Wlen is calculated in our simulation from the momentum of the photon. This is achieved with a similar method to the posPhoton variable, using the preStepPoint function with the instruction to GetMomentum. With the momentum of the photon confirmed we can calculate the wavelength and store in the wlen variable. Note, the use of the command .mag in this calculation denotes the magnitude of the wlen vector, then the addition of the 1E+03 is used to convert the wavelength to nanometers. Be sure to include the G4SystemOfUnits.hh within the detector header file to ensure the eV value is accessable. At this point we can test our simulation to ensure it works. After running the simulation with several events, there should be two outputs within the output0.root file, the first titled fWlen should show results with an improved granularity, as it produces the physical position of the photons, when compared with the fEvent output, which plots the detectors that observe photon activity. Note, at this points, no results factor in our detector efficiency.

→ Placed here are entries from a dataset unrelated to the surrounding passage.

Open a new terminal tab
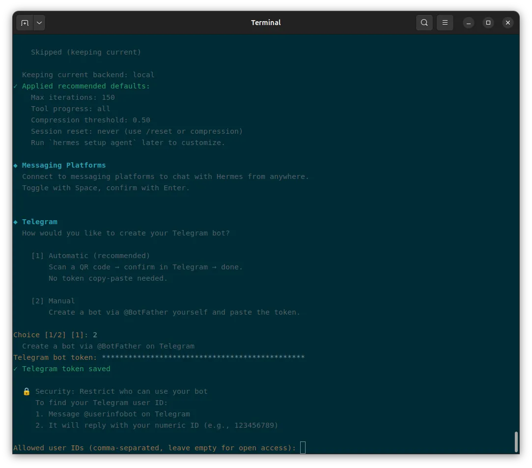 (25, 23)
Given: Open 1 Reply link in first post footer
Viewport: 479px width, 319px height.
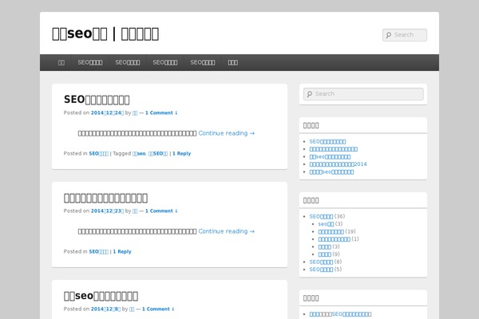Looking at the screenshot, I should click(183, 153).
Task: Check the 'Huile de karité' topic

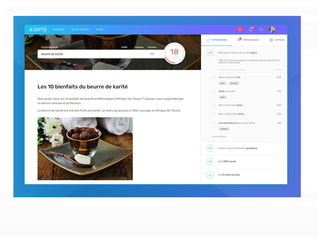Action: coord(214,91)
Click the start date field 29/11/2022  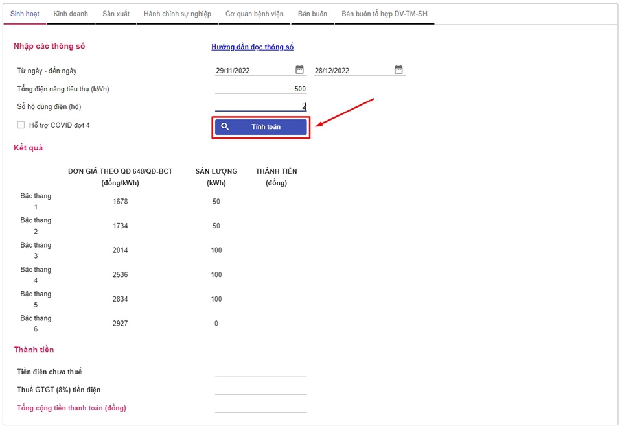coord(253,71)
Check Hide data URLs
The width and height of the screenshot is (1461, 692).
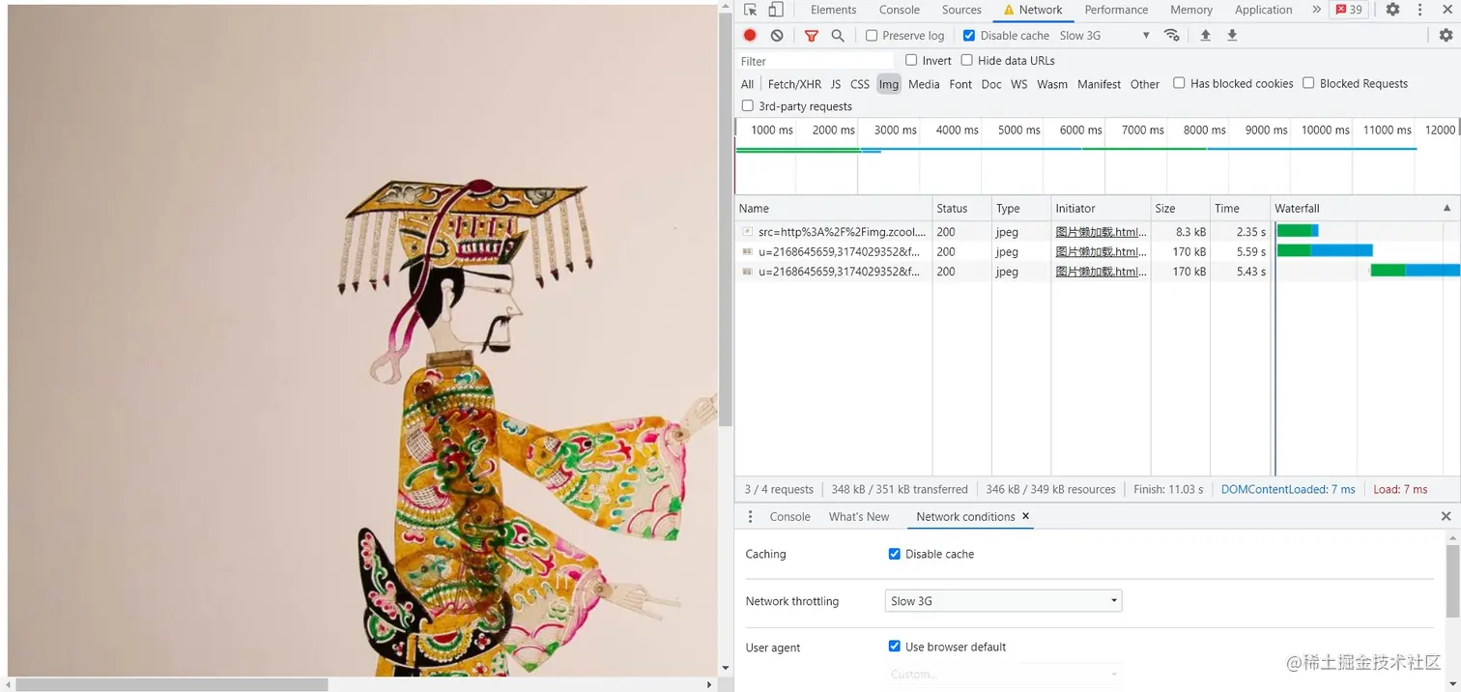pos(967,60)

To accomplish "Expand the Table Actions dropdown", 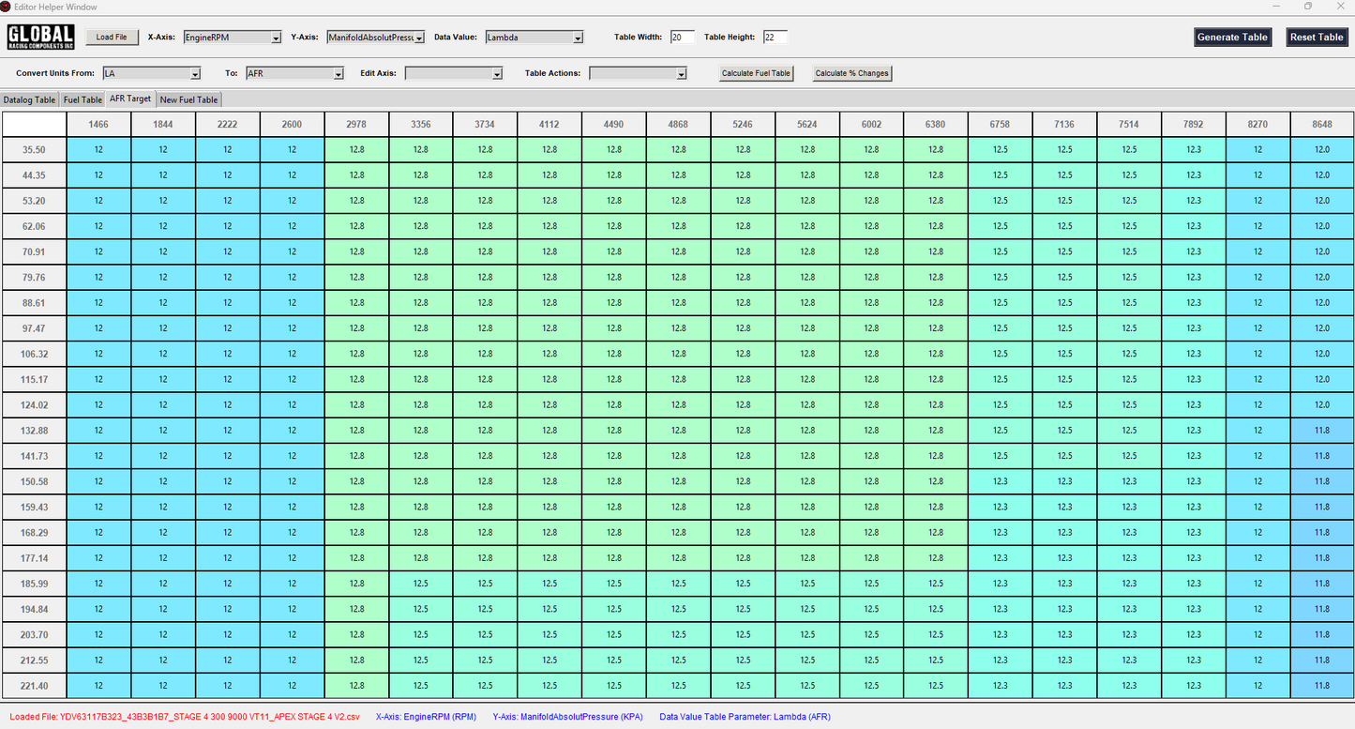I will coord(638,73).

To begin working in our efficiency, we return to our detector.hh file, within the private section we used a pre-defined function called G4PhysicsOrderedFreeVector, this is used to define the variable quEff. Then, within the constructor of the file, we define our quEff variable as a new G4PhysicsOrderedFreeVector. Be sure to include the G4PhysicsOrderedFreeVector.hh header file within the detector.hh file. Next we need to read in the data from our eff.dat file and place it in the new variable quEff. This is done within the header of our file. This uses the standard, built in function within c++ ifstream, here we create datafile, open eff.dat, and read in the data from both columns using a while loop. The example given here reads the first variable into the wlen variable, then the second into queff. We also include the if statement at the end of our loop to ensure we break at the end of the data file. Lastly, to ensure the loop runs as planned we can read out the values to the terminal as they're being extracted. Further, within this loop we also need to fill the values of our quEff vector, for this we use the InsertValues function. The factor of 100 is introduced here to ensure we have values ranging between zero and one for the efficiency (converting from percentage to decimal). Once the contents of the loop is complete, be sure to close the datafile.

The last thing required is to include our detector output within the file. We do this using an if statement surrounding the second Ntuple. The logic behind this, we create a random number between zero and one, then if the quEff value is smaller then this random number, it is stored within the Ntuple. All other values exceeding the quEff will be disgarded. With these steps complete, we can re-compile our code to test these new efficiencies. Success can be noted when comparing the results in the output0.root file (after generating some events). Principally, there should be a notable drop in the number of events observed when comparing the real world data (first Ntuple) with the results from the detectors (second Ntuple). Provided your simulation is working correctly, this should be the result.